## What you need to do:
List the lines of the entries below as a numbered list, skipping blank lines and omitting the pictures.

● ● ● ●

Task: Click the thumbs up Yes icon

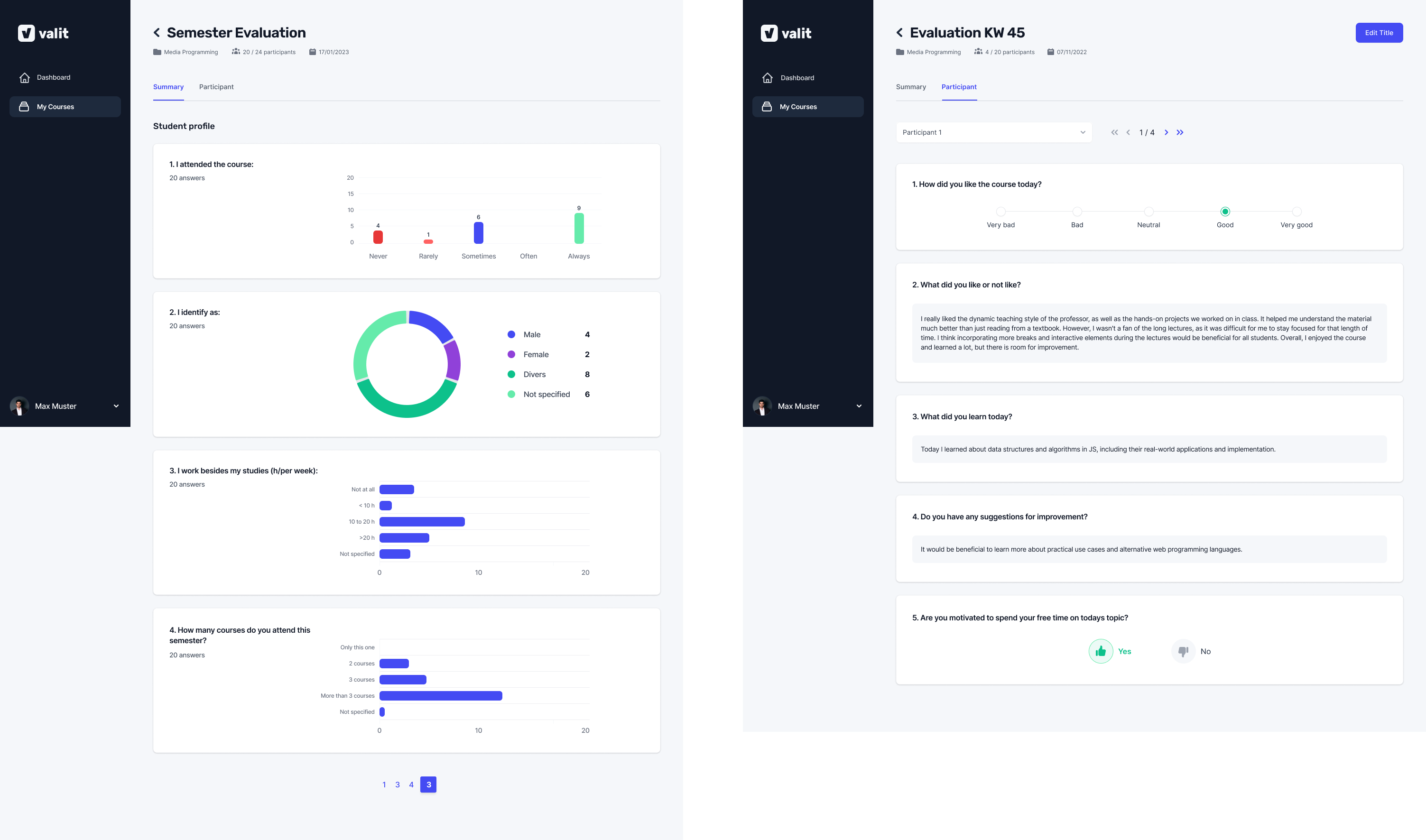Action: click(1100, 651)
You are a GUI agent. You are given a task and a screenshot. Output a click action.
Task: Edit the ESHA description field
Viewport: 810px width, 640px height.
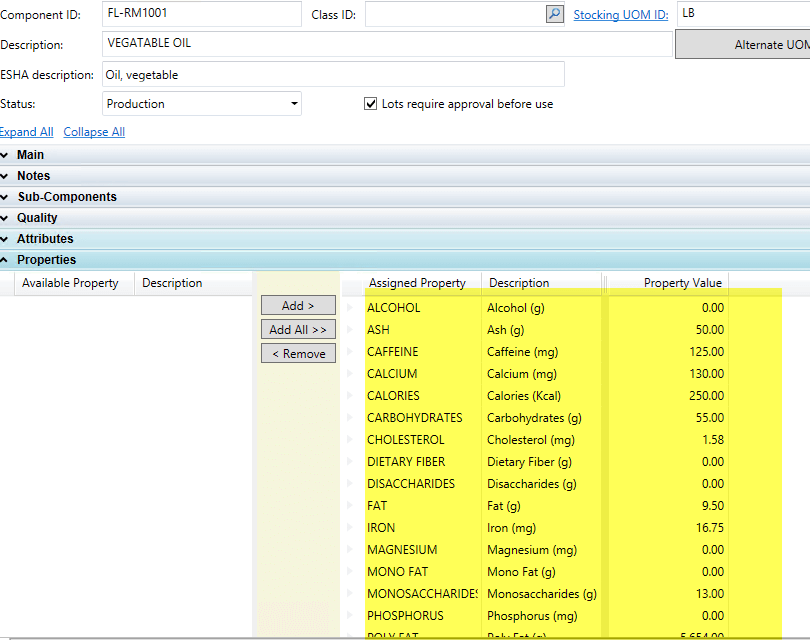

● ● ● ●

## Exercise solution:
1. Task: Click the thumbs up Yes icon
2. Action: click(1100, 651)
3. You are a GUI agent. You are given a task and a screenshot. Output a click action.
4. Task: Edit the ESHA description field
5. Viewport: 810px width, 640px height.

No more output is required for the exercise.